Роган перешёл на следующую ступень эскалации, опять же лишённую остроумия, зато эффективную. Несколько дней спустя Вольтер был приглашён на ужин к герцогу Сюлли, своему другу и почитателю. Во время ужина – человеку и тогда хотелось быть постоянно доступным – Вольтера попросили выйти, чтобы лично принять сообщение посыльного. Но перед домом стоял не посыльный, а подручные шевалье, которые тут и довершили то, что их господин чуть было не осуществил прежде своими руками. Поколотили Вольтера. Роган сидел в карете, смотрел на происходящее и давал указания. Должно быть, он приказал, чтобы голова Вольтера не пострадала, ведь она могла пригодиться для дальнейших забав.
– Какой добрый господин! – восклицали зрители, привлечённые этим спектаклем.
Побитый и униженный, Вольтер вернулся к своим гостеприимным хозяевам, которые, однако, ничего не пожелали знать о случившемся. Если писака вступает в спор с одним из важных людей страны, – таков был холодный ответ Сюлли, – он должен быть готов к последствиям и не вправе ожидать, что найдёт поддержку среди людей, по статусу равных обидчику.
К своей ярости Вольтер обнаружил, что всё парижское общество находит реакцию Рогана совершенно нормальной и понятной и никто не хочет за него вступиться. Итак, ему пришлось помогать себе самому и брать уроки фехтования, чтобы вызвать своего врага на дуэль. Но это было более чем некстати, так как не только дуэли, но и вызовы были запрещены. Так Вольтер угодил в Бастилию, одну из уютных тюрем, в которой он уже хорошо ориентировался. Именно там он сочинил своего прославленного «Эдипа», когда десять лет назад был посажен за свою сатиру на регента Филиппа Орлеанского. На сей раз преступление было не так велико, а Вольтер уже был знаменитым поэтом, так что через несколько недель его выпустили на волю с обязательством покинуть страну. Беспомощный и утративший иллюзии относительно Франции и ее высшего общества Вольтер в 1726 году отправился в Англию. Для французского Просвещения и экономики это путешествие стало поворотным моментом, а для монархии одним из важнейших гвоздей в крышку её гроба – о чём в тот момент не могли догадываться ни Вольтер, ни Роган.

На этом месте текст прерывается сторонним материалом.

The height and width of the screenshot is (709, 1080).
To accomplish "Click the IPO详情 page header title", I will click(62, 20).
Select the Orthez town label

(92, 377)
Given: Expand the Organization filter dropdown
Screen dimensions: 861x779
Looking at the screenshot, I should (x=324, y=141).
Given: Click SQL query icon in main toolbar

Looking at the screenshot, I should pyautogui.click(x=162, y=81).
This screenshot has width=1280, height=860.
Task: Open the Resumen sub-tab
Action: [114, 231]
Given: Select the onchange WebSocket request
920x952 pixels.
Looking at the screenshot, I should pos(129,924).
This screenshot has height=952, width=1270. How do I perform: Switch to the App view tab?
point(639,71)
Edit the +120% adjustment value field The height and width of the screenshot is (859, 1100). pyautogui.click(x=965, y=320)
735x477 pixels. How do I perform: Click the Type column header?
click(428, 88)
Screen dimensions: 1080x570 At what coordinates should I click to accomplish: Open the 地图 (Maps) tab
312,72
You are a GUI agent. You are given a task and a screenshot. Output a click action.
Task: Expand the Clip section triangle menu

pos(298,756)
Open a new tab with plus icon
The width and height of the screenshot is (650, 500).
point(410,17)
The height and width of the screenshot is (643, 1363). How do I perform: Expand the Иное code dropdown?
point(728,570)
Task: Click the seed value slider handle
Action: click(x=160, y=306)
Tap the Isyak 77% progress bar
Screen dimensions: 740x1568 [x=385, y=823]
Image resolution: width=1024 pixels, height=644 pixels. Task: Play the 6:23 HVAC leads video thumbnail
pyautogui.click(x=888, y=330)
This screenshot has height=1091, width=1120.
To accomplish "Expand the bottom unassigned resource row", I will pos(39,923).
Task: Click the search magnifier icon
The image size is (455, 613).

В Англии Вольтер обнаружил, что вопреки ожиданиям он оказался без средств. Банкир, на вексель которого он рассчитывал в Лондоне, обанкротился, и его бумаги потеряли ценность. Вольтер был болен, одинок и впал в отчаяние. «Я был в городе, где никого не знал <…> В столь жалком состоянии у меня не было мужества обратиться в наше посольство. Никогда я не был так несчастлив; но такова была моя судьба: испытать все беды». Благодаря какому-то – ныне уже не восстановимому – повороту судьбы он был принят у известного Эверарда Фокенера, одного из самых интересных коммерсантов своего времени, позднее посланника в Константинополе, затем шефа Британской почты и, наконец, в возрасте 53 лет, зятем генерала Черчилля, племянника герцога Мальборо. Там Вольтер вновь – после всех унижений – обрёл свое чувство юмора. Но в первую очередь он научился – что было бы невозможным во Франции – уважать коммерсанта и даже восхищаться им.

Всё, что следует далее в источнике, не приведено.